__Teks Pilihan__
════

Kamis, 01 Desember 2011

SAHAUM ( PUASA ) ASYURA


SAHAUM ( PUASA ) ASYURA
                Segala puji bagi Allah yang senantiasa memberikan rahmat dan hidayahnya kepada kita. Saat ini kita akan memasuki bulan yang agung dan muli, bulan yang di dalamnya terdapat suatu kejadian yang salah satu bukti keekuasaan Allah. Pada salah satu di bulan ini Allah telah menyelamatkan Nabi Musa dan kaumnya dari kejaran fir’aun dan bala tentaranya, Allah berfirman  ( artinya ): “ Dan (ingatlah), ketika Kami belah laut untukmu, lalu Kami selamatkan kamu dan Kami tenggelamkan (Fir'aun) dan pengikut-pengikutnya sedang kamu sendiri menyaksikan.” (Al Baqarah: 50 )
            Sungguh merupakan sebuah kenikmatan yang sangat besar dan merupakan tanda bahwa Allah senantiasa menolong para rasul-Nya dan orang-orang yang beriman. Allah berfirman ( artinya ): “sesungguhnya kami menolong rasul-rasul kami dan orang-orang yang beriiman dalam kehidupan dunia dan pada hari berdirinya saksi-saksi ( hari kiamat ).” (QS.Gafir: 51 )
            Peristiwa tersebut terjadi pada tanggal 10 muharram, maka sebagai wujud syukur atas nikmat yang diberikan Allah, Nabiyullah Musa bershaum pada hari tersebut. Shaum syura sendiri telah dilaksanakan kaum Quraisy dimasa jahiliyyah, sebagai mana hadist dari aisyah:
كان يوم عاشوراء تصومه قريش في الجاهلية وكان رسول الله صلى الله عليه وسلم يصومه
“Dahulu kaum Qurasy dimasa jahiliyyah shaum ( puasa ) pada hari ‘Asyura’ dan Rasulullah puasa pada  hari tersebut.” (HR.Al Bukhari no. 3554 )
            Begitu pula dengan bangsa yahudi, mereka telah melaksanakan puasa ‘asyura ketika nabi di Madinah, beliau mendapati orang-orang yahudi melaksanakan puasa tersebut. DIriwayatkan dari sahabat  Abdullah Ibnu Abbas, “ketika nabi tiba di Madinah beliau mendapti orang-orang yahudi berpus pada hari ‘Asyura, kemudian ditanya  (tentanp puasa mereka tersebut ), maka mereka menjawab: “Ini merupakan hari yang Allah memenangkan Musa dan bani israil atas fir’aun. Dan kami bershaum ( berpuasa ) pada hari ini untuk mengagunkannya.” Maka Rasulullah bersabda: “Kami lebih berhak terhadap musa daripada kalian.” Lalu beliau memerintahkan kaum muslimin untuk berpuasa pada hari tersebut.” ( HR. Al Bukhari no. 3649 )

════

(Serangkaian catatan)
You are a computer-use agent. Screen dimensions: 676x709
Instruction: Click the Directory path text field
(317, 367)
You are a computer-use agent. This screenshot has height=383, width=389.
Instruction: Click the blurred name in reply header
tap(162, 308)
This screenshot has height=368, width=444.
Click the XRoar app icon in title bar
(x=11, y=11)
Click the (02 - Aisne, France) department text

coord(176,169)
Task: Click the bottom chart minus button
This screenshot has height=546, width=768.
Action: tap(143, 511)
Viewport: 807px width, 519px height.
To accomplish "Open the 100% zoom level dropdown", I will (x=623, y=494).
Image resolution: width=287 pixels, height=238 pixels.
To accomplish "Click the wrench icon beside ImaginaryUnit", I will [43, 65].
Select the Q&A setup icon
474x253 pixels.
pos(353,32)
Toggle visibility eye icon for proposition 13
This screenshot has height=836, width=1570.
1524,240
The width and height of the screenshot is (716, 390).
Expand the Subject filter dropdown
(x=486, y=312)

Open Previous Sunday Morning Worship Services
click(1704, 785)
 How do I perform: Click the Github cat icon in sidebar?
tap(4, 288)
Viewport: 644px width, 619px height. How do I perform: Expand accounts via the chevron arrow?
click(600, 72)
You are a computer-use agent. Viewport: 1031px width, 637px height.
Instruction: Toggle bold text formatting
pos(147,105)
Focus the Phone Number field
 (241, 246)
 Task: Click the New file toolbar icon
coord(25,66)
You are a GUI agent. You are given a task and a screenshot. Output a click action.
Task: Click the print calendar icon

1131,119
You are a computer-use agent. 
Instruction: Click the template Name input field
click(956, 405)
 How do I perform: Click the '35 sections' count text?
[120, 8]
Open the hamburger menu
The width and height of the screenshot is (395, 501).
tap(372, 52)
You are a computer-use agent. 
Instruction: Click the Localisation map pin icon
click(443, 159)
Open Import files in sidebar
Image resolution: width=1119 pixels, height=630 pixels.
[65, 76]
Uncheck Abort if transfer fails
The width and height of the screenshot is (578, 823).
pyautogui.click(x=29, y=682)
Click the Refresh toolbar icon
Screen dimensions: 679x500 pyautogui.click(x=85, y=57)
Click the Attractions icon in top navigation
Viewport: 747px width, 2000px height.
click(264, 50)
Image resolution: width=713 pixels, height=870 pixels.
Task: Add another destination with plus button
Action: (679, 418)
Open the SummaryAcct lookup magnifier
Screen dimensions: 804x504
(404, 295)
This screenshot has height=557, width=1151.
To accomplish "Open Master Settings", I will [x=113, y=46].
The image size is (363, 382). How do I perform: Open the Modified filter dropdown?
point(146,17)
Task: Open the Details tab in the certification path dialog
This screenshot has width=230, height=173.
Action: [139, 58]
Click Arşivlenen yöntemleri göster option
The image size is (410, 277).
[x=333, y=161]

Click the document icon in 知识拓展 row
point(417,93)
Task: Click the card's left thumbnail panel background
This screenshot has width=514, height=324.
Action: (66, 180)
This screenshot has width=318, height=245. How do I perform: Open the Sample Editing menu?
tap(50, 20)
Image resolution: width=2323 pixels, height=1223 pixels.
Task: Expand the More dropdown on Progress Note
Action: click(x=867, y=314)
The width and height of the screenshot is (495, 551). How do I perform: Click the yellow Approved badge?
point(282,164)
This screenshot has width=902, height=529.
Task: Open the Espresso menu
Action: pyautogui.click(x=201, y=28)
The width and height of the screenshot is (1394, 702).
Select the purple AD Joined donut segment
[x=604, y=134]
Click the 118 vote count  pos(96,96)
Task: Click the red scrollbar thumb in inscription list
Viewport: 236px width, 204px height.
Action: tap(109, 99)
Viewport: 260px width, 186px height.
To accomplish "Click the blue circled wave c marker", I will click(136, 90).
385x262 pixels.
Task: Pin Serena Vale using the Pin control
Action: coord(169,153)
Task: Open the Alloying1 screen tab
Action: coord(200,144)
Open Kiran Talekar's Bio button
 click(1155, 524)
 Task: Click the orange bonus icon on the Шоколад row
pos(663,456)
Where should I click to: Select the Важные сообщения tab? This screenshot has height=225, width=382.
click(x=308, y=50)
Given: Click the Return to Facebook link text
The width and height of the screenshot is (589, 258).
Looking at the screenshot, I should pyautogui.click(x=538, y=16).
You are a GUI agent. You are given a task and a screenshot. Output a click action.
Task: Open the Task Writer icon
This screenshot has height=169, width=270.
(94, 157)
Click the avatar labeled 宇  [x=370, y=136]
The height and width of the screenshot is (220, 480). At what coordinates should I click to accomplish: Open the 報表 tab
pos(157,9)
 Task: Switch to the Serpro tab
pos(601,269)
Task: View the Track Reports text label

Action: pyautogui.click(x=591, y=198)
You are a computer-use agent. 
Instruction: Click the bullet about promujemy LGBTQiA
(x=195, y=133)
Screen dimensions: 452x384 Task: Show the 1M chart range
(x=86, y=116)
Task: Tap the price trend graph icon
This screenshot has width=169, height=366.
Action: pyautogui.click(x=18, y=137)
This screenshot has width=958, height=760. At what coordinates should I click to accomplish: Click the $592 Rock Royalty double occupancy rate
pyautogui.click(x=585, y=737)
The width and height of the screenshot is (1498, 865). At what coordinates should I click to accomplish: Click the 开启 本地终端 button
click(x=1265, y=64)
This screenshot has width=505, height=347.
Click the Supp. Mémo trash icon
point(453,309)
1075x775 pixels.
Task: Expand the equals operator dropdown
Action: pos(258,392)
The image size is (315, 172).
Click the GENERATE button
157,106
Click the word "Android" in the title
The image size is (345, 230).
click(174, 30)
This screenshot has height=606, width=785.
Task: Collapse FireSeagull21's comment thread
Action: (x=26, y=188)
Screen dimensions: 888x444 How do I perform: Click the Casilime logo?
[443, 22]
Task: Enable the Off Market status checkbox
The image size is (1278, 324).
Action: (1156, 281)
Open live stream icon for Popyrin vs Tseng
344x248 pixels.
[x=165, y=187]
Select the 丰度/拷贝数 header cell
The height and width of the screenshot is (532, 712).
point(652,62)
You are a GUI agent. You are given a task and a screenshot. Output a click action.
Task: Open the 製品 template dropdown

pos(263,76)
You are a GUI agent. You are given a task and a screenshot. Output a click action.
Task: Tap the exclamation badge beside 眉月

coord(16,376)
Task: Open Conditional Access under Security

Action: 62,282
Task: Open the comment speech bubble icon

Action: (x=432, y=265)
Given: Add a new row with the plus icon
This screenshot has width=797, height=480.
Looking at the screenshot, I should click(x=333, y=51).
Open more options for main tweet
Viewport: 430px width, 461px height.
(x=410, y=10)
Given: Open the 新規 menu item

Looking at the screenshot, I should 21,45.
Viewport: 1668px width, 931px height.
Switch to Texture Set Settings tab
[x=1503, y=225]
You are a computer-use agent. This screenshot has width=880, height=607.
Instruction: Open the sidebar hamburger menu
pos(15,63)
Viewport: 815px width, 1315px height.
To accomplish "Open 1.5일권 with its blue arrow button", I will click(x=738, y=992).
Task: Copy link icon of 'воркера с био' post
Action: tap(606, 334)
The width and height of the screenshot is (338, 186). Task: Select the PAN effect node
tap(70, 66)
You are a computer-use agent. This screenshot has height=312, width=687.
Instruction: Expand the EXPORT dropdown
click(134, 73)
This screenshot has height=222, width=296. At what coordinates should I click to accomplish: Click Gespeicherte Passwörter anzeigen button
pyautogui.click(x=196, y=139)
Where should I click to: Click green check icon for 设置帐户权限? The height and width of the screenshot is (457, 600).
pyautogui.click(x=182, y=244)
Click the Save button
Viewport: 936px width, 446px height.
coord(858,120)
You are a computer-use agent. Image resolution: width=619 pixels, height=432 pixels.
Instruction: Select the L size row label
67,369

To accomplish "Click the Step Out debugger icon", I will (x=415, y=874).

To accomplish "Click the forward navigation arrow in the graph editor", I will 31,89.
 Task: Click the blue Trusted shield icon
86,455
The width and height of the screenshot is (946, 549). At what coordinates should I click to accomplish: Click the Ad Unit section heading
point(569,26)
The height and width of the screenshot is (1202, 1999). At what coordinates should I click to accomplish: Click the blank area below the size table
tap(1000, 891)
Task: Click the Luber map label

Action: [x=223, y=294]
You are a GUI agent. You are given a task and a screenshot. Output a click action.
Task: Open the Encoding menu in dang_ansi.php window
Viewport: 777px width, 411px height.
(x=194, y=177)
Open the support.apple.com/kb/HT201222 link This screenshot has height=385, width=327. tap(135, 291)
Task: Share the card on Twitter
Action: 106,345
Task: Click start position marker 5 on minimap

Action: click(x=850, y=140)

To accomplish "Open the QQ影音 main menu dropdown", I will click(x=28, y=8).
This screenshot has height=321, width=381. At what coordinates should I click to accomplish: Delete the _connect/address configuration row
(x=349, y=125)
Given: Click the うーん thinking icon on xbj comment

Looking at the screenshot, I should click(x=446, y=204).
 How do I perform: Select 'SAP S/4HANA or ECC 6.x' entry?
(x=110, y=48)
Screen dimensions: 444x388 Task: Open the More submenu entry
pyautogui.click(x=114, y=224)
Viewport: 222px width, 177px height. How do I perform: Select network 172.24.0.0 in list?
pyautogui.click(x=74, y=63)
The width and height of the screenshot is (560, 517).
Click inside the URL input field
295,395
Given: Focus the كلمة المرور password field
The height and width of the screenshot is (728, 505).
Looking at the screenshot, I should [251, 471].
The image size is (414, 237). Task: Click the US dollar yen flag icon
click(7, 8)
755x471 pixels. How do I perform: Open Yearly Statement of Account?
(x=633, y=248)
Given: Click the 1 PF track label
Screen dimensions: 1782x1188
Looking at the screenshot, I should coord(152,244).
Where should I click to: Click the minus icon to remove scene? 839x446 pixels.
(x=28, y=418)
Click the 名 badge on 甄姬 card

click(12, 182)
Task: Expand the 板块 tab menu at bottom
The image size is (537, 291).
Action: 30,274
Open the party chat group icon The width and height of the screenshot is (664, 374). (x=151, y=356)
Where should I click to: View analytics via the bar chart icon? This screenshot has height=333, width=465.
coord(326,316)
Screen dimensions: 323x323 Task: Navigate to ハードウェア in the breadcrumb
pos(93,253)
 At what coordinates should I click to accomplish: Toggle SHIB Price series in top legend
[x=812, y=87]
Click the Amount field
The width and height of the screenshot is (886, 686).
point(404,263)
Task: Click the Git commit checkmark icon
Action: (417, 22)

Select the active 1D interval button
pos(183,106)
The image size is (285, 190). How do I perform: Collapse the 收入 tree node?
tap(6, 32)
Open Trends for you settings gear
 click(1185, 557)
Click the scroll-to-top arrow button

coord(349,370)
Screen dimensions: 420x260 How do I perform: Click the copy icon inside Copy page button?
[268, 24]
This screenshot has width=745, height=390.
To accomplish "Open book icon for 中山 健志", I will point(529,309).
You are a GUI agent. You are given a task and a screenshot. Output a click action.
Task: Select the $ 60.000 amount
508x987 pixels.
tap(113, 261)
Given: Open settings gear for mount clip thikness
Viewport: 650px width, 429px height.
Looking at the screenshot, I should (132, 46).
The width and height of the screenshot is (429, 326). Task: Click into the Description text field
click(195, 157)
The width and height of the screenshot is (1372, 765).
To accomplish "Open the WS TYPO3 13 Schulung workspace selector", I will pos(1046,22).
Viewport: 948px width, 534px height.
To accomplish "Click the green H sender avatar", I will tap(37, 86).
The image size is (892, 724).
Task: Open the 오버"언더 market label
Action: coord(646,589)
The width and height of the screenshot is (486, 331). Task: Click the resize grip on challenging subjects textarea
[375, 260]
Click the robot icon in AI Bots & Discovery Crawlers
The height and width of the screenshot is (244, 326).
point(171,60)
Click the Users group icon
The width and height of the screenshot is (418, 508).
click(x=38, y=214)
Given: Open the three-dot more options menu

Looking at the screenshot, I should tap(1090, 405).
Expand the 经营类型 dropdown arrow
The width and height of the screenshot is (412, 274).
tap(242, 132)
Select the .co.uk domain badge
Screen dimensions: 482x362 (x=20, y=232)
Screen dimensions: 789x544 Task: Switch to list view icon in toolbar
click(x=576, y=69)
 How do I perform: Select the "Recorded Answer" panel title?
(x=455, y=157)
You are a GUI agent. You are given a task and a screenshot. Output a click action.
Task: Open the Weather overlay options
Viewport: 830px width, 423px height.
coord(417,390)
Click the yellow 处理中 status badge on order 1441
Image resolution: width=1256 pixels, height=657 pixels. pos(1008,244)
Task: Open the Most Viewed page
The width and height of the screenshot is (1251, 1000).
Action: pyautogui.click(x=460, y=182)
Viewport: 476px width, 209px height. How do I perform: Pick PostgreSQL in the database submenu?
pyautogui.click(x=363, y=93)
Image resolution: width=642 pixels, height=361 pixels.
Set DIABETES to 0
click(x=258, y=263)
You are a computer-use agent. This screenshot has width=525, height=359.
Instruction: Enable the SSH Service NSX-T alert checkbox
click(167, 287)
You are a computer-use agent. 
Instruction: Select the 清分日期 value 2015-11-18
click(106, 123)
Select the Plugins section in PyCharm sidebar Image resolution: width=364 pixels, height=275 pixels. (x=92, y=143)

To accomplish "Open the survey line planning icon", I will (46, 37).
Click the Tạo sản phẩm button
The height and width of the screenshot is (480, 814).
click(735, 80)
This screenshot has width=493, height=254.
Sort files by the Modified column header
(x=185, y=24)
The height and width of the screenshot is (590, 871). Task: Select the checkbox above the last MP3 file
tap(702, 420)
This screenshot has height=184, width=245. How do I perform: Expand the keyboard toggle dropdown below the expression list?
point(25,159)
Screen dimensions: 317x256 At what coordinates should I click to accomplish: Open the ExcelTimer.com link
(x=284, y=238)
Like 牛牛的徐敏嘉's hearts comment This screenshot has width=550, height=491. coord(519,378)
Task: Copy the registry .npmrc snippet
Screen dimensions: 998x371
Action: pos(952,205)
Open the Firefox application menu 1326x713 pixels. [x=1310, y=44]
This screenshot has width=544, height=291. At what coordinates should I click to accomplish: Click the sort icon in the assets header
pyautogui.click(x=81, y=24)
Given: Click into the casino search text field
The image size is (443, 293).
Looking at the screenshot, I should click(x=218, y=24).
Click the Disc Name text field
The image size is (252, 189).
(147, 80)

════

__Daftar Tugas__
A. Menurut teks tentang puasa Asyura, mengapa Nabi Musa berpuasa pada tanggal 10 Muharram? Jawab dalam satu sampai tiga kalimat.
B. Tuliskan kembali bagian teks tentang puasa Asyura, dimulai dengan "Begitu pula dengan" dan berlanjut sampai "Bukhari no. 3649 )".
Catatan-catatan di atas tidak diperlukan.

__Hasil Tugas__
A. Nabi Musa berpuasa pada hari itu sebagai wujud syukur atas nikmat yang diberikan Allah. Pada tanggal 10 Muharram, Allah menyelamatkan Nabi Musa dan kaumnya dari kejaran Fir'aun dan bala tentaranya.

B.
Begitu pula dengan bangsa yahudi, mereka telah melaksanakan puasa ‘asyura ketika nabi di Madinah, beliau mendapati orang-orang yahudi melaksanakan puasa tersebut. DIriwayatkan dari sahabat  Abdullah Ibnu Abbas, “ketika nabi tiba di Madinah beliau mendapti orang-orang yahudi berpus pada hari ‘Asyura, kemudian ditanya  (tentanp puasa mereka tersebut ), maka mereka menjawab: “Ini merupakan hari yang Allah memenangkan Musa dan bani israil atas fir’aun. Dan kami bershaum ( berpuasa ) pada hari ini untuk mengagunkannya.” Maka Rasulullah bersabda: “Kami lebih berhak terhadap musa daripada kalian.” Lalu beliau memerintahkan kaum muslimin untuk berpuasa pada hari tersebut.” ( HR. Al Bukhari no. 3649 )